Memory Lane: Boro Park and Politics, an old story
Although our readers may be
exhausted from politics by now, we return once again to the
relationship between Boro Parkers and their elected officials—this time to 13th
Avenue and 48th Street in the year 1964, when Lyndon B. Johnson came
here, along with his running mate, Robert F. Kennedy Jr.
The year 1964 saw the campaign for reelection of Lyndon B. Johnson, who was, of course sworn into his first term after John F. Kennedy had been assassinated in Dallas—and that year that Kennedy’s brother Robert was running for the Senator of New York. At that time he was the Attorney General of New York, and he needed the help of the president—which came in the form of a whirlwind campaign schedule in which the president lauded Mr. Kennedy.
The following is from the New York Times on October 14, two days before the politicians’ appearance in Boro Park:
“President Johnson will arrive here today to open his drive for the state's 43 electoral votes and to help the campaign of the Democratic Senatorial candidate, Robert F. Kennedy.
It took no small amount of forensic effort to discover that the photograph of the president and the senatorial candidate is taken on the corner of 48th Street and 13th Avenue—which was by then already a main thoroughfare in Boro Park. The brick wall behind the crowd is still today the façade of “Uniquely Yours” Jewelry, at 1310 48th Street.
Another detail in this picture is a dignified face that stands out from the crowd of the eclectic mix of Boro Parkers of yesteryear; a young Rav Yeshayahu Kenig, the Yoka Rav of Boro Park, zt”l.
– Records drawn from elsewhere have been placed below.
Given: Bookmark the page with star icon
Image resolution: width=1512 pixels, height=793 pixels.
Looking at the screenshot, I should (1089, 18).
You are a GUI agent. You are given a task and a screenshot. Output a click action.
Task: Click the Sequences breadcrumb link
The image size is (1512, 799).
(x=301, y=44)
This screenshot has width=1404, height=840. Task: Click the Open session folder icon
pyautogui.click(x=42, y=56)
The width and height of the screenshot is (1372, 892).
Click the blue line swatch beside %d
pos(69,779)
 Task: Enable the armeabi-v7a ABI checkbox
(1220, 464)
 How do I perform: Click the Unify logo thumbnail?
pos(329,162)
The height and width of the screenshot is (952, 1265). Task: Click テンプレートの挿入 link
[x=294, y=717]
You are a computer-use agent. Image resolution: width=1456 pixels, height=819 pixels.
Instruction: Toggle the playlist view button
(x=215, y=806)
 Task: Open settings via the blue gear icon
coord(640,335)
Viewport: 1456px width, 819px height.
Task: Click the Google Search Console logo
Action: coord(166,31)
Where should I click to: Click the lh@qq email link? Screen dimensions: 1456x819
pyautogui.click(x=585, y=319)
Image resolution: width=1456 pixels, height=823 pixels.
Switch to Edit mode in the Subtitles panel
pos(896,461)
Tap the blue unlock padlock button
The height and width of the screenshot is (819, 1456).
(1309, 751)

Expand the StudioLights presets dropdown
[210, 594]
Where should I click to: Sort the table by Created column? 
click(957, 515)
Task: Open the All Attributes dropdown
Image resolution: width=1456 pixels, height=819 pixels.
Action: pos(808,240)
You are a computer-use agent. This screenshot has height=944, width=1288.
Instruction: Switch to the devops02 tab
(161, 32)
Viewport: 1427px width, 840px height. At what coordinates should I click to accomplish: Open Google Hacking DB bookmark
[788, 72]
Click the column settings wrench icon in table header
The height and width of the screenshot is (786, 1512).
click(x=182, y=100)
A Holocaust survivor who came to Boro Park early on, the Yoka Rav was a Hungarian Rav in the truest sense; a phenomenal recall of even obscure teshuvos, a wide bekius in every area of Torah, with a special love for the Torah of the Chasam Sofer… and “told it like it is.” No nonsense. That was the way it was back in Hungary. The Divrei Yoel, Rav Yoelish of Satmar, was known to have directed his halachic queries to the Yoka Rav.
The Yoka Rav left this world in the spring of 2016, at the age of 94.